Social and Communication: Feeds, Fan-Out, and Content Moderation

Real-time social graphs, efficient feed generation, and scale-safe content moderation

TL;DR

Social networks show feeds (timeline of posts from followed users). Fan-out on write (pre-compute when post created): post flows to all followers' feeds immediately. Fast reads, expensive writes (celebrity's post fans-out to 100M followers). Fan-out on read (compute when requested): slower reads, cheap writes. Real-time messaging uses WebSockets, polling, or push notifications. Content moderation uses rules + ML (hate speech, CSAM, spam). Notifications (push, email, in-app) inform users of activity. Abuse prevention flags spam, coordinated inauthentic behavior.

Learning Objectives

Design feed generation systems
Choose fan-out on write vs read strategies
Implement real-time messaging (WebSockets)
Build content moderation pipelines
Design notification systems
Detect and prevent abuse

Motivating Scenario

You launch a social network. User posts photo, instantly visible to 100,000 followers. Each follower's feed must refresh within 500ms. Two approaches: fan-out on write (push post to all followers' caches immediately) or fan-out on read (fetch followers' posts when user opens feed). Fan-out on write is fast (reads instant) but expensive (100M followers = 100M cache updates). Fan-out on read is cheaper but slow (fetch 1000 posts, sort, rank). Hybrid: use fan-out on write for normal users, fan-out on read for celebrities (too expensive to fan-out).

Core Concepts

Social systems prioritize engagement (speed, relevance) and safety (moderation, abuse prevention):

Feed: Chronological or ranked list of posts from followed users.

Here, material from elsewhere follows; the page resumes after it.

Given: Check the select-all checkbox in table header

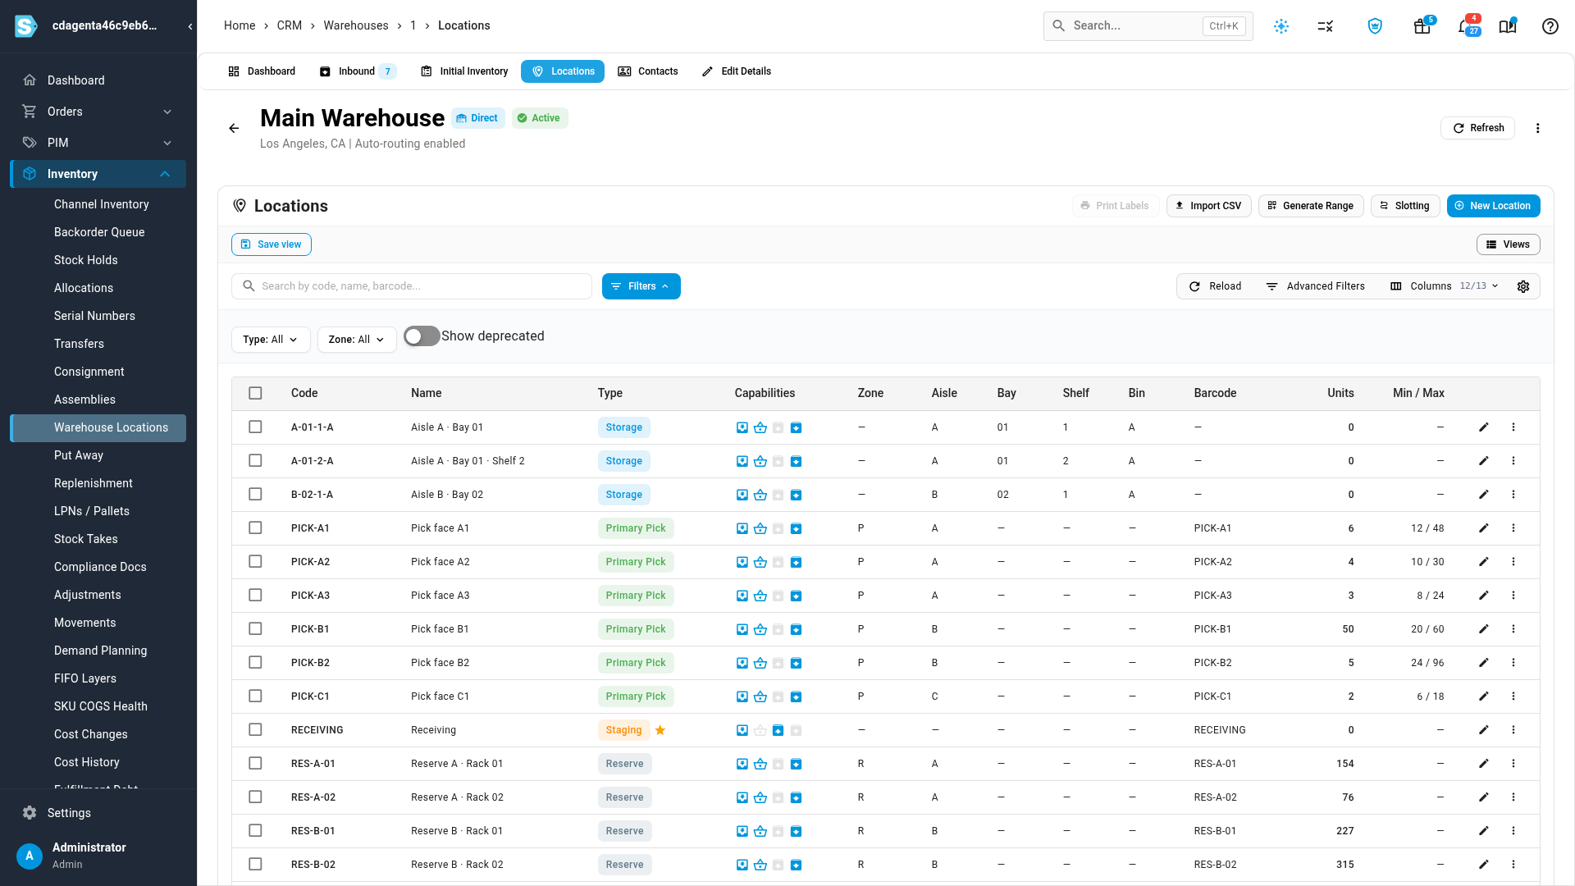Looking at the screenshot, I should pyautogui.click(x=255, y=393).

Fan-Out on Write (FOW): When user posts, immediately write to all followers' feed caches. Fast reads.

Fan-Out on Read (FOR): When user opens feed, fetch all followed users' posts, rank, return. Fast writes.

Social Graph: Who follows whom. Used to find followers and feed targets.

Real-Time Messaging: Instant communication (chat, DMs) via WebSocket, polling, or push.

Content Moderation: ML + rules to detect hate speech, CSAM, spam, and automatically remove/flag.

Notifications: Inform users of activity (new follower, comment, mention) via push/email/in-app.

Ranking Algorithm: What posts to show first (recency, engagement, user interests).

Social network: Feed generation, real-time messaging, moderation

Key Concepts

Timeline: Chronological feed (most recent first).

Algorithmic Feed: Ranked by engagement, relevance. More engaging (higher conversion).

Follower Graph: Adjacency list or matrix. Used for fan-out.

Lazy Materialization: Don't pre-compute, generate on demand (more flexible).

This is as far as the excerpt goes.